B. Whether the Testimony Was Cumulative. Detective Key testified to many of the same facts as the CI. His testimony was cumulative to the extent the State was required to corroborate the testimony of the CI.

C. Whether Other Evidence Corroborated or Contradicted the Testimony on Material Points. Much of Detective Key's testimony was corroborated by the recordings admitted into evidence. The audiotapes begin with discussions instructing the CI on the proper procedures for conducting the controlled buy. A voice on the tape instructs the CI that he should return to the church if appellant is not at home, and that he should "go straight back to the PD" if the transaction is complete. Detective Key's video recording also shows that surveillance was made of appellant's home during one of the transactions.

Appellant did introduce evidence that contradicted Detective Key's testimony. She testified that she never sold cocaine to the CI, and that the meetings on April 8 and April 14 pertained only to merchandise the CI was trying to sell.

D. The Extent of Cross-Examination Otherwise Permitted. The record shows that appellant was permitted to fully cross-examine Detective Key, except for the testimony regarding the search warrant on April 15. Through her questioning, appellant was able to establish that the CI was compensated for his services with the police department. Appellant also inquired into the extent of the detective's search of the CI, and her cross-examination revealed that the detectives failed to search the inside of his shoes and underwear.

E. The Overall Strength of the Prosecution's Case. The prosecution presented a strong case. The CI testified that appellant sold him cocaine on two occasions. Both controlled buys were captured on hidden recording devices. The Cl's testimony was also corroborated by Detective Key, who authenticated the cocaine evidence admitted at trial. Even though no controlled substances were found in appellant's residence on April 15, the record still contains evidence that she possessed cocaine with the intent to deliver on April 8 and April 14.

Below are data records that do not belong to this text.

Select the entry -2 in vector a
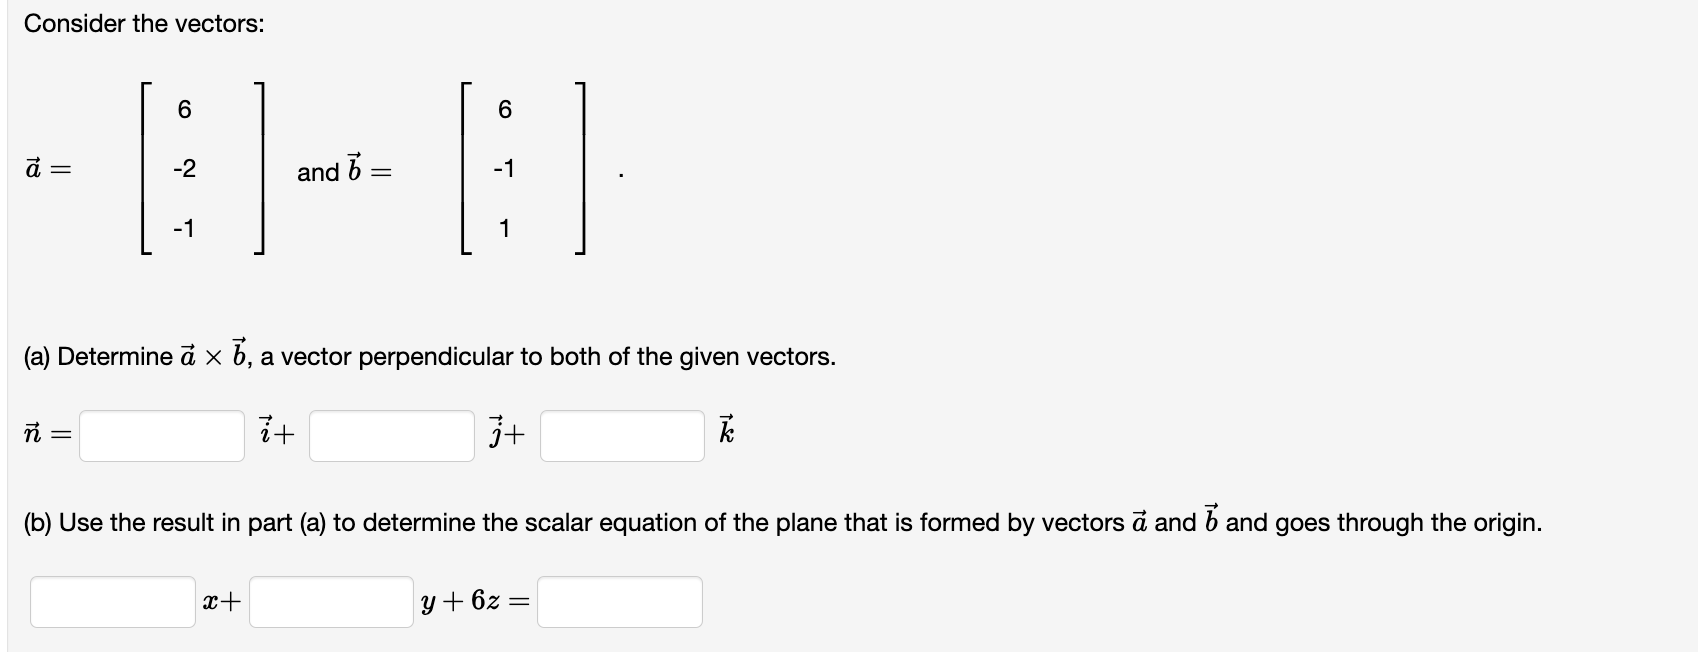 click(x=185, y=170)
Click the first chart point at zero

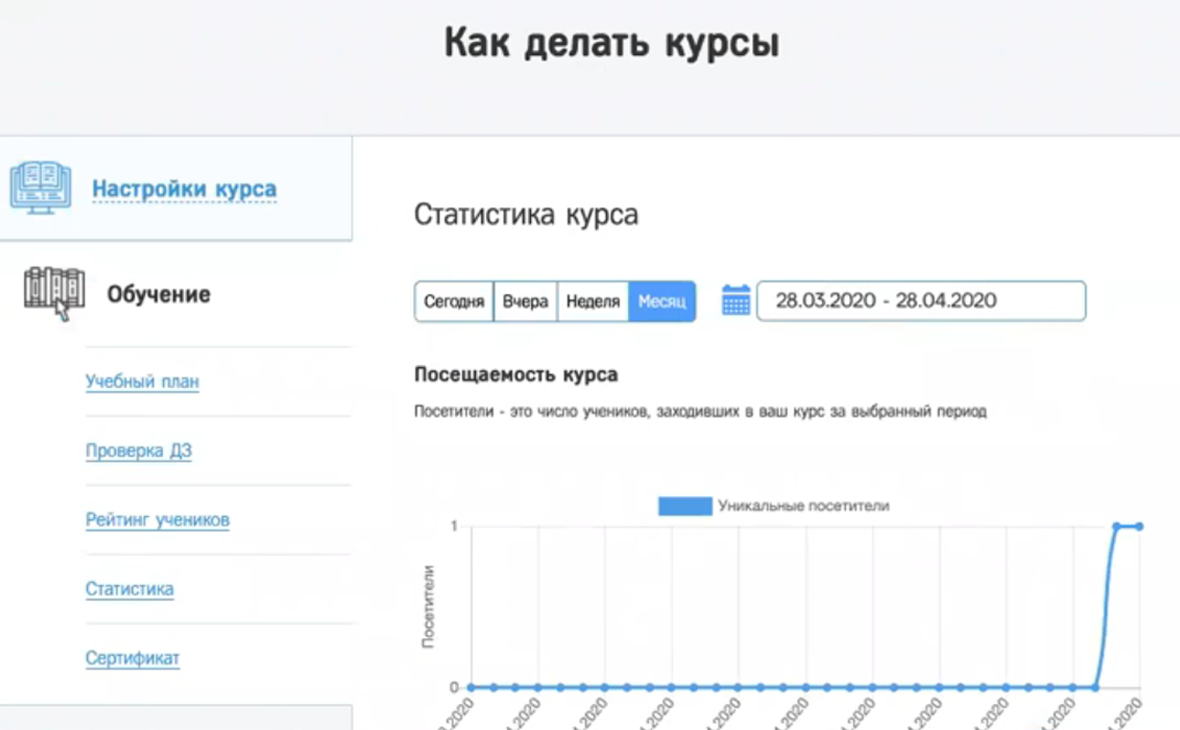471,687
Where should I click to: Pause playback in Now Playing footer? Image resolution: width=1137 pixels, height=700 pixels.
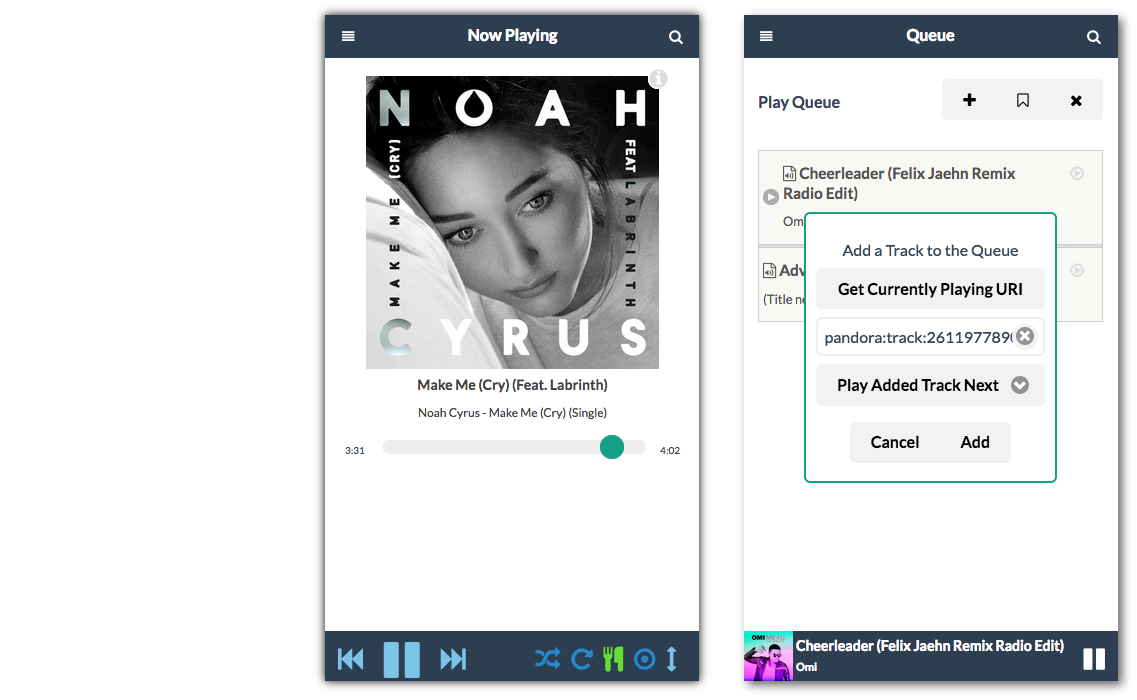pyautogui.click(x=401, y=659)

In light of these factors, we must determine whether the trial court's error was harmless beyond a reasonable doubt. We note that, aside from the testimony from appellant, there was no evidence that the CI requested anything other than drugs during the two controlled buys. The recordings do not reflect that the CI ever offered to sell merchandise to appellant. The recordings also fail to indicate that the CI obtained controlled substances from his shoes, his underwear, or any source other than appellant. Even though the trial court erred by limiting appellant's cross-examination of Detective Key, we cannot say that the error affected the integrity of the process leading to appellant's conviction, or that it contributed to appellant's conviction or punishment beyond a reasonable doubt.

Appellant's second issue is overruled.

CONCLUSION

The judgment of the trial court is affirmed.

Adele Hedges


Chief Justice
Panel consists of Chief Justice Hedges and Justices Christopher and McCally. Do Not Publish — Tex. R. App. P. 47.2(b).